Meg winced. This was not at all the way she had hoped to tell her mother! "Maman, don't be mad - it's not like that at all -"
"I am not angry, dear. But I do wish you had told me before making this decision."
"Maman, I'm not running off anywhere."
"Oh?"
Erik stepped forward, a silent shadow behind the ballet dancer, his hand unconsciously resting on Meg's shoulder. "Good evening to you, Madame," he said gravely.
Isabelle only nodded. "Monsieur le Fantome. I might have guessed when I caught Meg sneaking down the corridors. You could not have Christine so you turn your attentions to her friend?"
"No, Madame. She came to me, not I to her."
It seemed the older woman's brows were about to climb to her receding hairline. "Well, this sounds like it will be quite the tale. However, this damp and chill is unkind to an old woman's joints. Shall we go somewhere that is warmer?"
Erik removed the lantern from the boat. "Madame, I would invite you to my home, but as yet it is in no condition to again receive guests."
"I was under the impression that you considered the entire Opera your home and property, Monsieur le Fantome."
Erik was silent to that as he led them back up the corridor. Isabelle trailed him, Meg under her arm. The only sounds were those of their footsteps, the elder Giry's cane, and the squeaks of rats. Meg could barely see Erik as a silhouette against the dim red light he carried aloft for them all. Soon they came to Christine's abandoned dressing room and the shattered mirror-door.
Meg took one look at her mother's face and her heart sank. This was not going to be an easy interview, or amusing. By her face, the ballet mistress was wishing that she had Erik in the corps, as well, just to make him jump when she said as well. Soundlessly, the girl tried a few of the drawers at the vanity before finding what she was looking for. There was nothing to trim the wick with, so Meg just touched it to the flame inside the now-unshuttered dark lantern. Light filled the room, and she set the candle in a holder on the vanity's top beside the inkwell, the quill pen and a vase with a single red rose, long since dead and withered.

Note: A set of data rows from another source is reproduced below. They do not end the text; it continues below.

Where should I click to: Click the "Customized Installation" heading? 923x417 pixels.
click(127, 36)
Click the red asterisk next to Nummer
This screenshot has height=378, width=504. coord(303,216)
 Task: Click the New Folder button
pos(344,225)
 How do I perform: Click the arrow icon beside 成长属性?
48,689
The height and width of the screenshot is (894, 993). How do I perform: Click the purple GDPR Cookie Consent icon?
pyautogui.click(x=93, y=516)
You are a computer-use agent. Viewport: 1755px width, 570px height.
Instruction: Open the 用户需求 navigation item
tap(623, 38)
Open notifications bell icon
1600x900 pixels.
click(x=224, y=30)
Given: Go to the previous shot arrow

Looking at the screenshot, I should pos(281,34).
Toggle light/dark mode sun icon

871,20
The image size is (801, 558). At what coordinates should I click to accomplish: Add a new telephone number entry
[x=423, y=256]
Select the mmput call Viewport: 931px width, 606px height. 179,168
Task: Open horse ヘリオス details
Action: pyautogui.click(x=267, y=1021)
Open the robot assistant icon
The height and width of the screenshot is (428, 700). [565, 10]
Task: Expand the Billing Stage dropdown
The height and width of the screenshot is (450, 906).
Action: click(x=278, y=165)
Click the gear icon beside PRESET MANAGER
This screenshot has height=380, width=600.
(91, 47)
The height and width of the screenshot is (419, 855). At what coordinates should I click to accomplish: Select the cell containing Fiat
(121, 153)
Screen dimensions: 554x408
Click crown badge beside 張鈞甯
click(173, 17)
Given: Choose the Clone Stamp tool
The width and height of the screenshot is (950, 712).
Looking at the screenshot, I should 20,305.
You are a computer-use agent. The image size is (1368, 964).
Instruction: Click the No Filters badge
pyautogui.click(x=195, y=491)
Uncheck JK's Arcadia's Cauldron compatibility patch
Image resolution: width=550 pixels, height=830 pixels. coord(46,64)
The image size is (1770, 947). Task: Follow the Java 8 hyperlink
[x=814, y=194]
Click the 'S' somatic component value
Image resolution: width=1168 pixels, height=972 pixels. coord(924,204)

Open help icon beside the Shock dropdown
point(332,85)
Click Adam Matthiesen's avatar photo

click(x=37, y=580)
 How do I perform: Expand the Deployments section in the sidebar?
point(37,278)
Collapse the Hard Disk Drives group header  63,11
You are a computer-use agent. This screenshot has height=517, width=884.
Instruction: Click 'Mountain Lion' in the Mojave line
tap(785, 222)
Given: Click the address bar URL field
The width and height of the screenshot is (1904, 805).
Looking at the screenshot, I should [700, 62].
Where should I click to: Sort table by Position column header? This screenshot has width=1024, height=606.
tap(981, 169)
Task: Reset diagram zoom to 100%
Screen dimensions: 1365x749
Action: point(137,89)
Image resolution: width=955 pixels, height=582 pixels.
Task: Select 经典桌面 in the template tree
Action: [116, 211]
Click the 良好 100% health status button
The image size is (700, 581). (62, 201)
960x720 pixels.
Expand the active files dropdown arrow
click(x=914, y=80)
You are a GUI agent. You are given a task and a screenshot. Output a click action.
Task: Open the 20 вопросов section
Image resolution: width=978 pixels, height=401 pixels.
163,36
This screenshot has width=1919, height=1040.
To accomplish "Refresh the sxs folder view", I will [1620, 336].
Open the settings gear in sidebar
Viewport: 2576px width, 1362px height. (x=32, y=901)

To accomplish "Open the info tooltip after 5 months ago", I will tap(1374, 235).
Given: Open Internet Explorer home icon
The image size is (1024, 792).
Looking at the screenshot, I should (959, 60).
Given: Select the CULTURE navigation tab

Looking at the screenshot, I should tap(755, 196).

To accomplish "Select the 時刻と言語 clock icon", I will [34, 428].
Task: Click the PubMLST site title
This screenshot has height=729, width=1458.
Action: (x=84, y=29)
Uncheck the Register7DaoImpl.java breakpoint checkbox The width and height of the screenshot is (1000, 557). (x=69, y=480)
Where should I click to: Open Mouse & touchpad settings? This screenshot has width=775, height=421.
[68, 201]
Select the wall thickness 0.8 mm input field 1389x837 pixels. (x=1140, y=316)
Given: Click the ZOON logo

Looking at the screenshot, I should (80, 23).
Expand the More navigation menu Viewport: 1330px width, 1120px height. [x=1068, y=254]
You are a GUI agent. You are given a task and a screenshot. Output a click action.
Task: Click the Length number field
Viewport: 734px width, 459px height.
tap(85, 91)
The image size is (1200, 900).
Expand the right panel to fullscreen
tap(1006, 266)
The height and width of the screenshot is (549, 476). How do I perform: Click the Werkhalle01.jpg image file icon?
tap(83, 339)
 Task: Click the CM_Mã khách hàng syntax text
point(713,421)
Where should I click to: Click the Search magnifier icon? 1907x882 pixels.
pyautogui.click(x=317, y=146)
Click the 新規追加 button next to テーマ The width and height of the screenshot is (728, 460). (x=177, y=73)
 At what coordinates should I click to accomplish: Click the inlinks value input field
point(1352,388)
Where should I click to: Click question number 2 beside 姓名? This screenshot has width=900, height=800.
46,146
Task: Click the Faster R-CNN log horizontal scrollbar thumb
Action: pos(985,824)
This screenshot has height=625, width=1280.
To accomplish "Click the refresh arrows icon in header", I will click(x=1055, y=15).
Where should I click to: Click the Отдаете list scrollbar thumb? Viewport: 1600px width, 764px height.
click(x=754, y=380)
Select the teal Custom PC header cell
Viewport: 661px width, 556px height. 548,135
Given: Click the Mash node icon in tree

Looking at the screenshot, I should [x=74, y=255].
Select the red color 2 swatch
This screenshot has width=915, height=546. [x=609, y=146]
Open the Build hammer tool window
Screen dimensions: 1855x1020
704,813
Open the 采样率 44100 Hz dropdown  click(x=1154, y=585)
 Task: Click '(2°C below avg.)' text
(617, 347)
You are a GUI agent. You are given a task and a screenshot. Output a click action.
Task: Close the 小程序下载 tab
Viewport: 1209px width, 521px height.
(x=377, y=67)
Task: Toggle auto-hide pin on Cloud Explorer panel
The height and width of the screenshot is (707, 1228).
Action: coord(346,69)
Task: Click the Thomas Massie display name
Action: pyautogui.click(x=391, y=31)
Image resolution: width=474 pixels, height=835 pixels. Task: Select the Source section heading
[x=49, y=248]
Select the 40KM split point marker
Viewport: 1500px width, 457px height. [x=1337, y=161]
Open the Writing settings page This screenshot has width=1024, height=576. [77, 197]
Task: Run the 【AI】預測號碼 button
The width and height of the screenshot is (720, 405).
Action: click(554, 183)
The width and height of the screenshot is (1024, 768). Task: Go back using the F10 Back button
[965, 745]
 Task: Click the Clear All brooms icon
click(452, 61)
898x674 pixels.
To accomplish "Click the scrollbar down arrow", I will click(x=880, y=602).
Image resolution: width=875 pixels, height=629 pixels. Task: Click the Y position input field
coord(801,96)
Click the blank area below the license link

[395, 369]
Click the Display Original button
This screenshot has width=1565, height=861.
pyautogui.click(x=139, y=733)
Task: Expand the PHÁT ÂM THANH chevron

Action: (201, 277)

Erik was looking at the rose, she realized. {{ Was it one he gave to her? }} He seemed expressionless, but she had had so much time recently to talk to him and study him, she was almost certain there was something to it. {{ I'll keep my nose short, I think. He's still so hurt about Christine. }}
Isabelle took the vanity's stool, motioning her daughter to sit on the bed facing her. Erik remained standing where he was, habitually drawn back into the deepest shadow he could find, not that there were many within the room itself with a candle lit and the lantern unshuttered. Meg looked down at the floor and realized then how lucky she was that nobody had yet chanced across her quick jury-rig on the doorway's appearance from the main corridor: a fine layer of dust had settled here and her shoes had disturbed it many times. It was just barely noticeable, but it was all the same.
Old Madame Giry had seen this as well. "So, would either of you mind enlightening me? Meg, you say that the rumors I hear are not true. If not, then what is? How long have you been sneaking down - after rehearsals, I presume - to meet with him?"
She took a deep breath as she steeled herself for her mother's reaction. "I was worried about him, Maman."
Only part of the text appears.